** Prompt **
Retype the entries exactly, but skip the pictures.

** Records for the task **
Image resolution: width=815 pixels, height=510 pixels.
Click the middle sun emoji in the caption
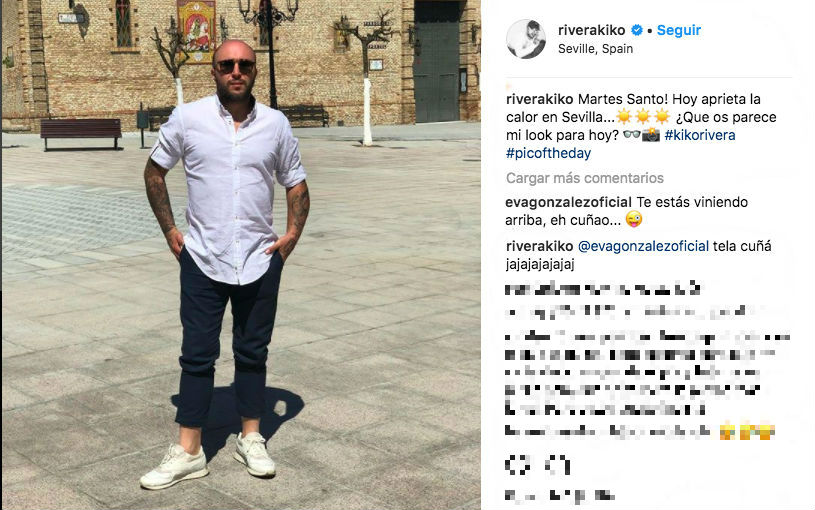coord(643,117)
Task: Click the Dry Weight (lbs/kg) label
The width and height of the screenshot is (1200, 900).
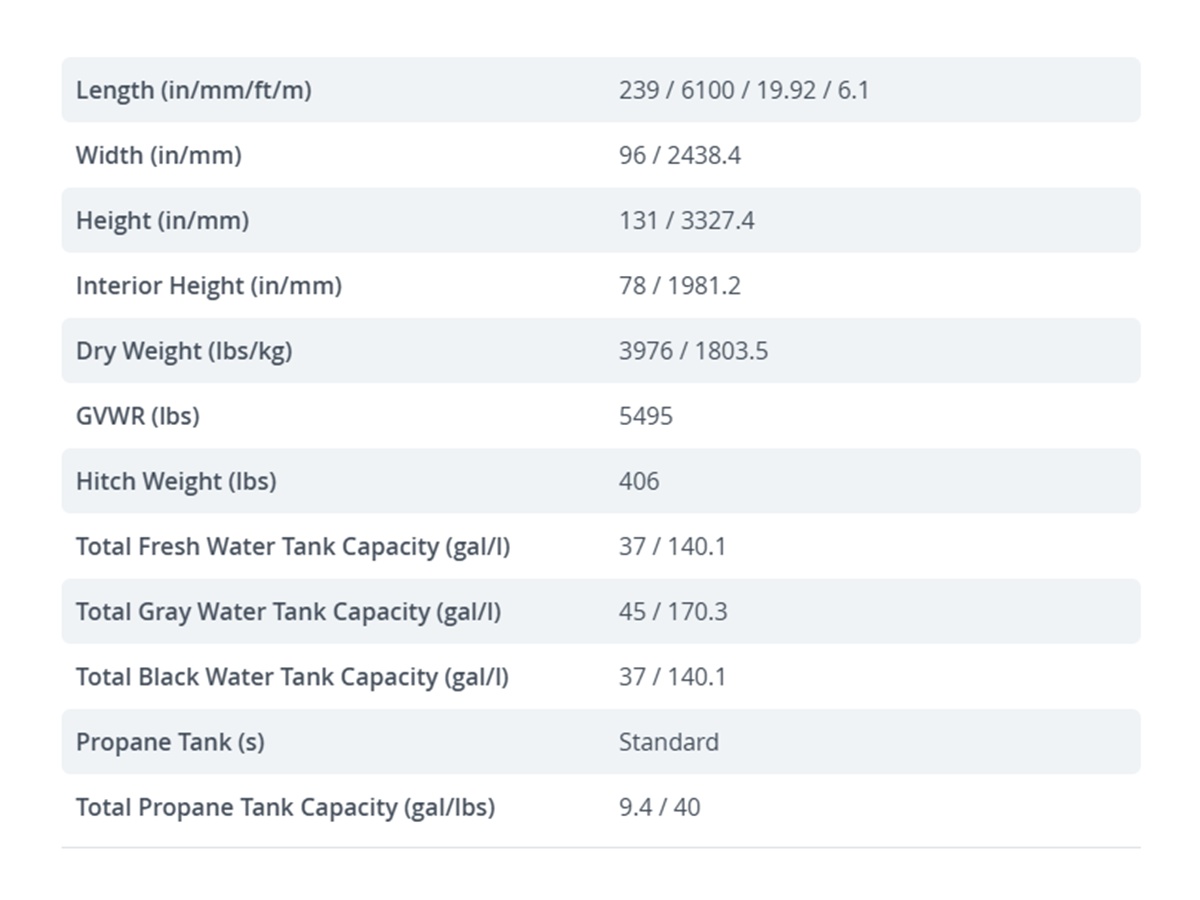Action: click(184, 351)
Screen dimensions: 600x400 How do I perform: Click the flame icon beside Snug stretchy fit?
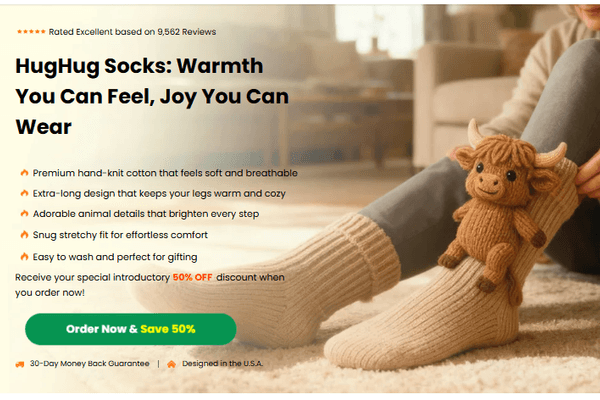(x=24, y=234)

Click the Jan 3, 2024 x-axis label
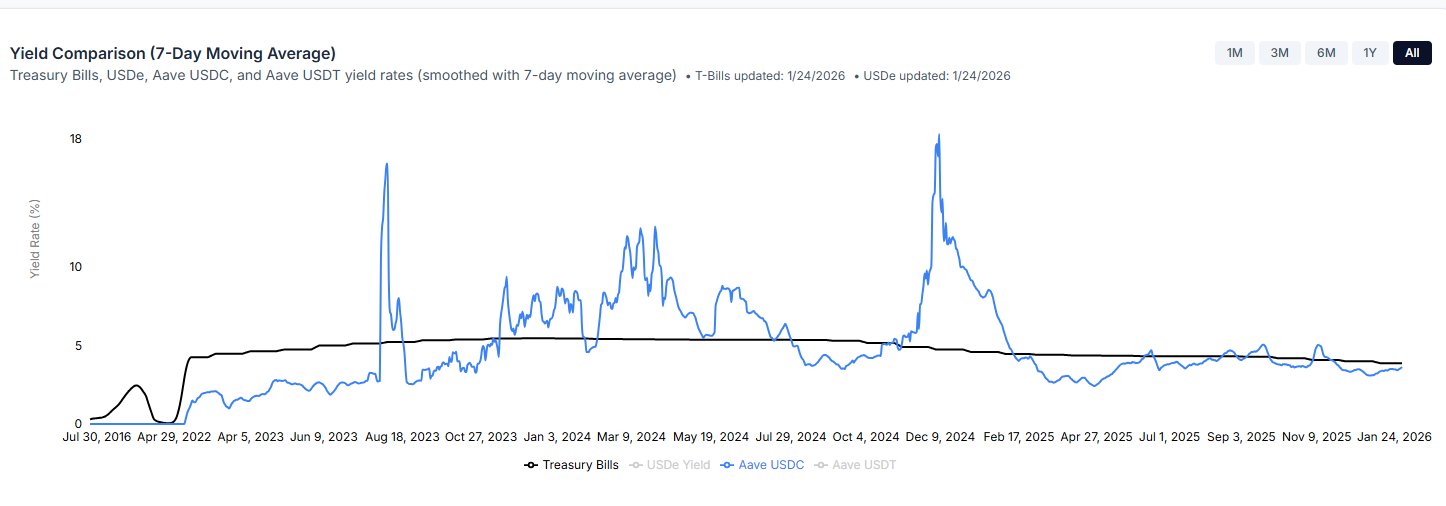[557, 437]
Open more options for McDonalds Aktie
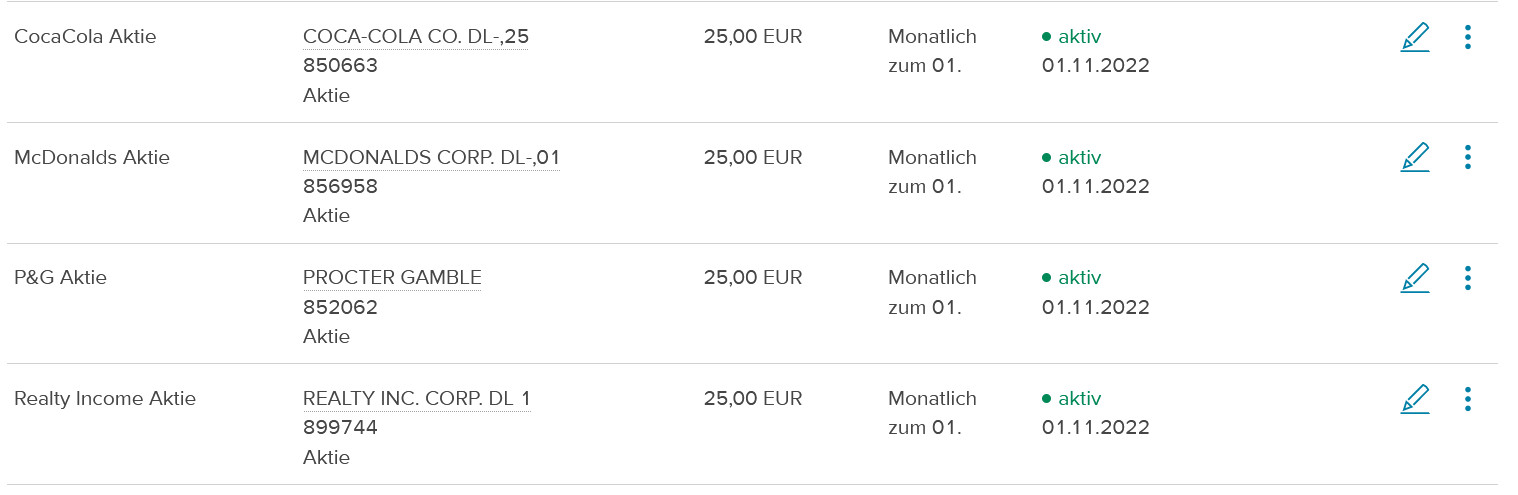This screenshot has width=1518, height=495. click(x=1467, y=157)
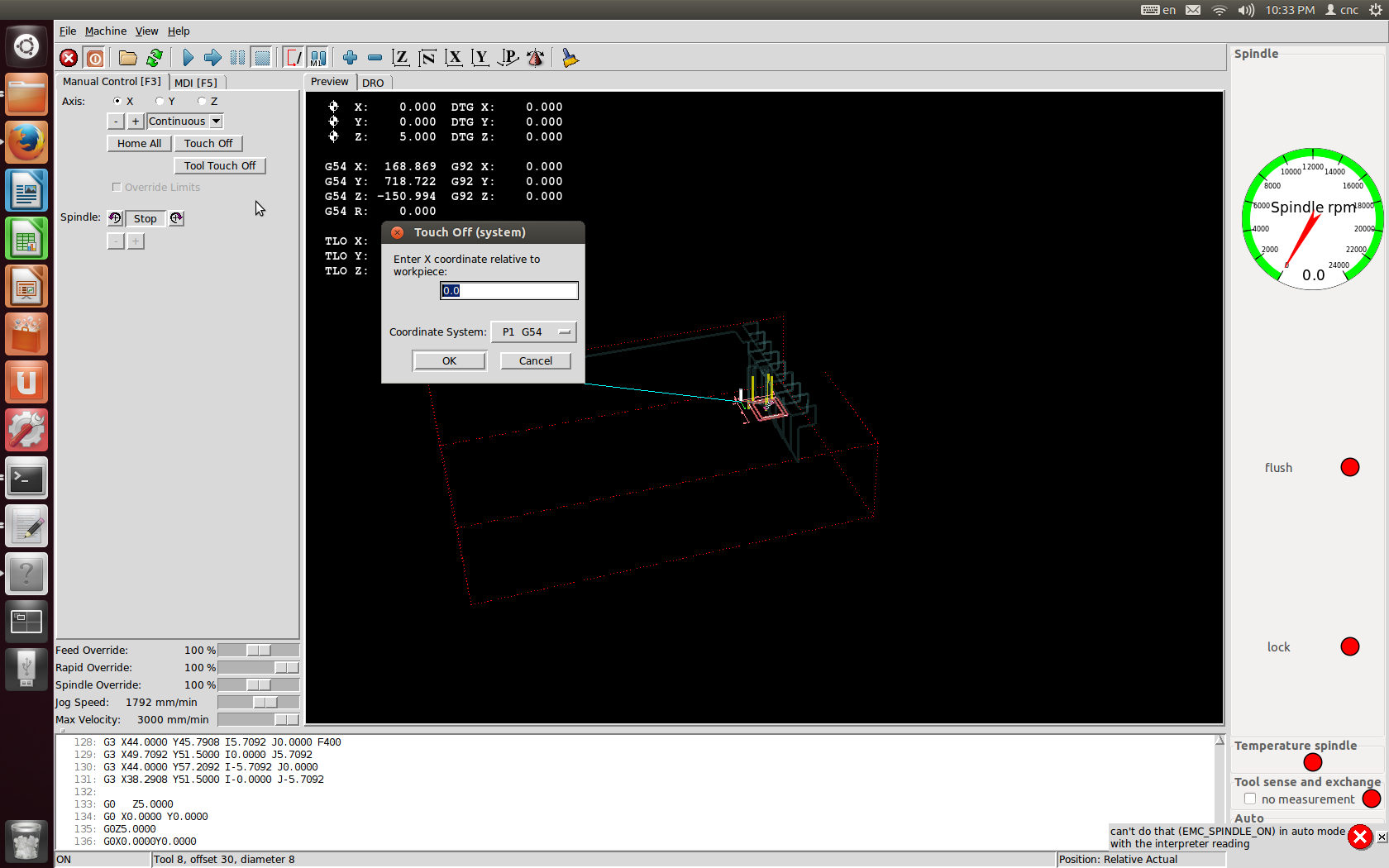Zoom in the preview plot
1389x868 pixels.
click(x=350, y=58)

** Answer **
Image resolution: width=815 pixels, height=510 pixels.
Click the middle sun emoji in the caption
coord(643,117)
Task: Click the Dry Weight (lbs/kg) label
The width and height of the screenshot is (1200, 900).
Action: click(184, 351)
Screen dimensions: 600x400 How do I perform: Click the flame icon beside Snug stretchy fit?
(x=24, y=234)

Click the Jan 3, 2024 x-axis label
[557, 437]
Open more options for McDonalds Aktie
This screenshot has width=1518, height=495. click(x=1467, y=157)
Zoom in the preview plot
1389x868 pixels.
click(x=350, y=58)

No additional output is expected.